You become dejected. “So, even when there’s nothing to learn, we still have to learn?”
Yes.
It's Complicated
Unfortunately, rarely will you ever find simple datasets where each data point has only one type of relationship with other data points. Most data come with a whole host of features, traits, and characteristics. Data points will almost always have a diversed variety of relationships with one another. For example, let’s take a look at the demographic data of the people living in your neighborhood.

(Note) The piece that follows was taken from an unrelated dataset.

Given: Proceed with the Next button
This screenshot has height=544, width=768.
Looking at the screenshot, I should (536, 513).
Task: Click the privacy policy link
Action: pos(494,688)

We can break them down by age, gender, race, and occupation:
Person | Age | Gender | Race | Occupation |
---|---|---|---|---|
person1 | 17 | male | white | high school student |
person2 | 26 | female | brown | artist |
person3 | 11 | female | black | elementary school student |
person4 | 56 | male | yellow | neurosurgeon |
person5 | 35 | female | sunshine | salesperson |
person6 | 162 | male | gold | youth counselor |
person7 | 32 | male | green | farmer |
person8 | 87 | female | purple | amethyst collector |
person9 | 45 | female | wisteria | botanist |
person10 | 28 | it | chrome | cybernetics engineer |
etc. | etc. | etc. | etc. | etc. |
And from their social networking profiles, we also have data on who’s friends with whom:
Person | Age | Gender | Race | Occupation | Friends |
---|---|---|---|---|---|
person1 | 17 | male | white | high school student | group1 |
person2 | 26 | female | brown | artist | group2 |
person3 | 11 | female | black | elementary school student | group1 |
person4 | 56 | male | yellow | neurosurgeon | group2 |
person5 | 35 | female | sunshine | salesperson | group2 |
person6 | 162 | male | gold | youth counselor | group3 |
person7 | 32 | male | green | farmer | group4 |
person8 | 87 | female | purple | amethyst collector | group5 |
person9 | 45 | female | wisteria | botanist | group3 |
person10 | 28 | it | chrome | cybernetics engineer | group6 |
etc. | etc. | etc. | etc. | etc. | etc. |
Say you want to build a recommender system that suggests movies to each person. You can use the demographic information to determine what people of similar age, race, gender, and occupation often watch and make recommendations based on that:
Person | Age | Gender | Race | Occupation | Friends | Label |
---|---|---|---|---|---|---|
person1 | 17 | male | white | high school student | group1 | Friday Night Lights |
person2 | 26 | female | brown | artist | group2 | Sisterhood of the Traveling Pants |
person3 | 11 | female | black | elementary school student | group1 | My Little Pony: The Movie |
person4 | 56 | male | yellow | neurosurgeon | group2 | The Theory of Everything |
person5 | 35 | female | sunshine | salesperson | group2 | Rachel Ray Presents |
person6 | 162 | male | gold | youth counselor | group3 | Methusaleh |
person7 | 32 | male | green | farmer | group4 | Star Trek: To Andromeda! |
person8 | 87 | female | purple | amethyst collector | group5 | Barney |
person9 | 45 | female | wisteria | botanist | group3 | Desperate Housewives: More Desperate Than Ever |
person10 | 28 | it | chrome | cybernetics engineer | group6 | Pinocchio |
etc. | etc. | etc. | etc. | etc. | etc. | etc. |
Or, you can make suggestions based on what their friends have watched.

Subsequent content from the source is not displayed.